- Born: April 23, 1956 (age 70) Washington, D.C., U.S.
- Education: Radcliffe College Amherst College
- Occupations: Novelist; Screenwriter; Director; Producer;
- Spouses: Henry Bromell (1982–85); Steve Nicolaides (?–present);

= Caroline Thompson =

American writer

Caroline Thompson (born April 23, 1956) is an American novelist, screenwriter, film director, and producer. She wrote the screenplays for the Tim Burton-directed films Edward Scissorhands and Corpse Bride and the Burton-produced The Nightmare Before Christmas. She co-wrote the story for Edward Scissorhands and co-adapted a new stage version of the film with director and choreographer Matthew Bourne. Thompson also adapted the screenplay for the film version of Wicked Lovely, a bestselling fantasy series, in 2011, but the production was put into turnaround. She directed Black Beauty (1994); Buddy (1997), which she also wrote; and the television film Snow White: The Fairest of Them All (2001), also as producer and co-writer.
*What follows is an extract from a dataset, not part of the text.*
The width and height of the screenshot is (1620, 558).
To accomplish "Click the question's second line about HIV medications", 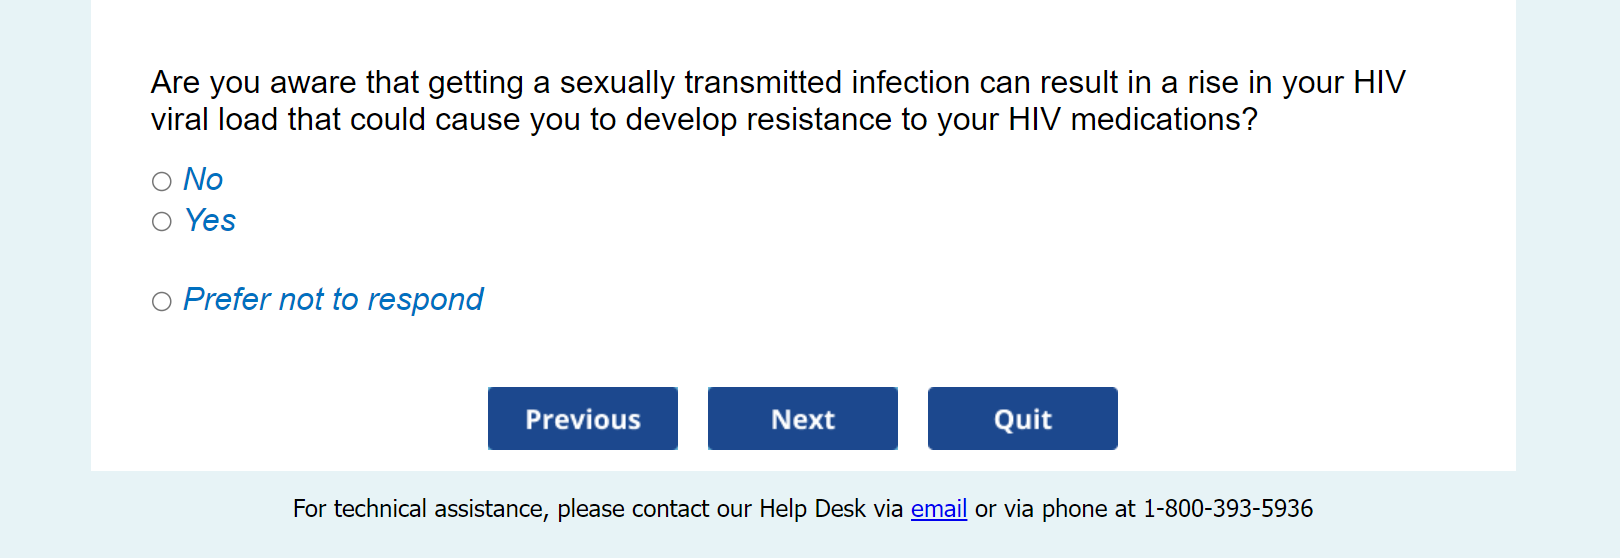I will click(x=703, y=120).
==Early life and education==
Thompson was born in Washington, D.C., the daughter of Bettie Marshall (née Warner), a teacher, and Thomas Carlton Thompson, Jr., a lawyer. She received her early education in Washington. She later moved to Cambridge, Massachusetts, to attend Radcliffe College, and eventually graduated from Amherst College in 1978 with a degree in English and classic literature.

==Career==
Thompson moved to Los Angeles, supporting herself as a freelance book reviewer and writer. In 1983, she published a novel First Born which director Penelope Spheeris chose to adapt into a film, and from whom she started learning scriptwriting while writing the drafts of the film's screenplay. Though the movie was never made, the project inspired her to pursue a career as a screenwriter. Tim Burton was impressed with the novel, which was "about a monster fetus". He felt First Born had the same psychological elements he wanted to showcase in Edward Scissorhands, and hired her to write its screenplay as a spec script.
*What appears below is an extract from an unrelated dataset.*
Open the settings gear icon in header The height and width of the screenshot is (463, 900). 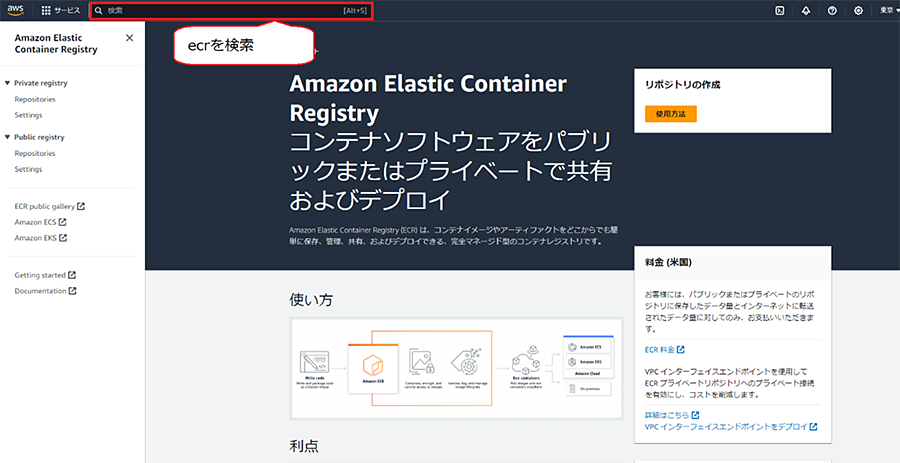click(x=859, y=10)
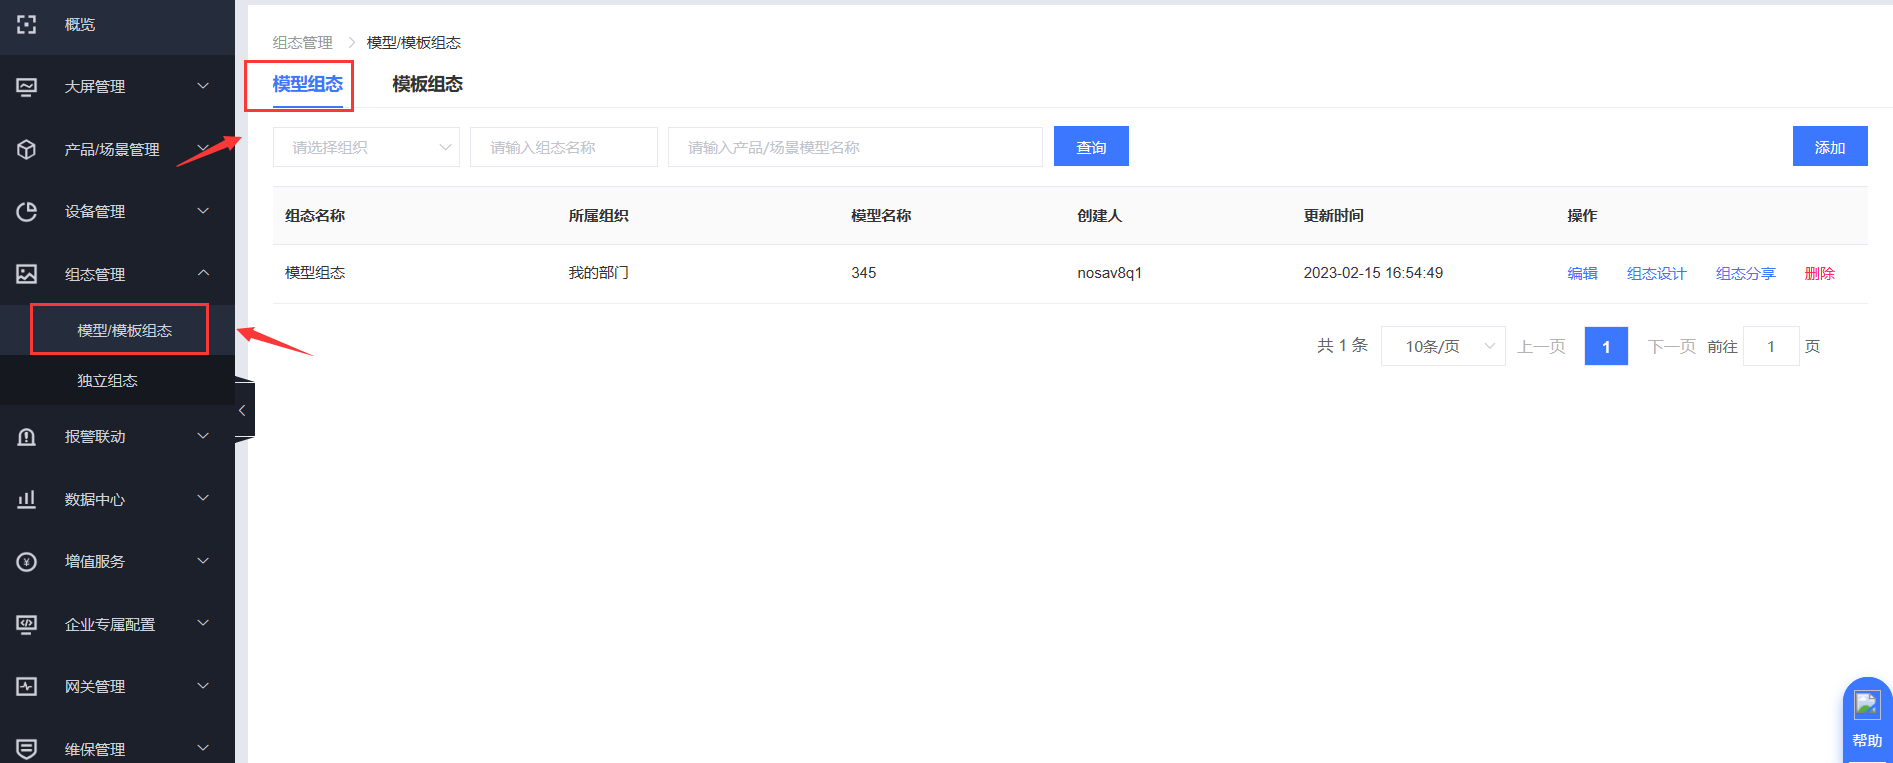
Task: Switch to the 模板组态 tab
Action: [427, 84]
Her other works include Snow White: The Fairest of Them All, The Secret Garden, Buddy, Black Beauty, Homeward Bound: The Incredible Journey, and The Addams Family. Though she is best known for having written the screenplays for Edward Scissorhands and The Nightmare Before Christmas, she has had more than a dozen movies made, including City of Ember and The Addams Family.

From the above, she directed Black Beauty (1994) as her directorial debut, followed by Snow White in 2001 for TV and Buddy. She was the producer for Snow White and the associate producer for The Secret Garden and Edward Scissorhands.

Her screenplay for Wicked Lovely, intended to be directed by Mary Harron, was in turnaround in 2011.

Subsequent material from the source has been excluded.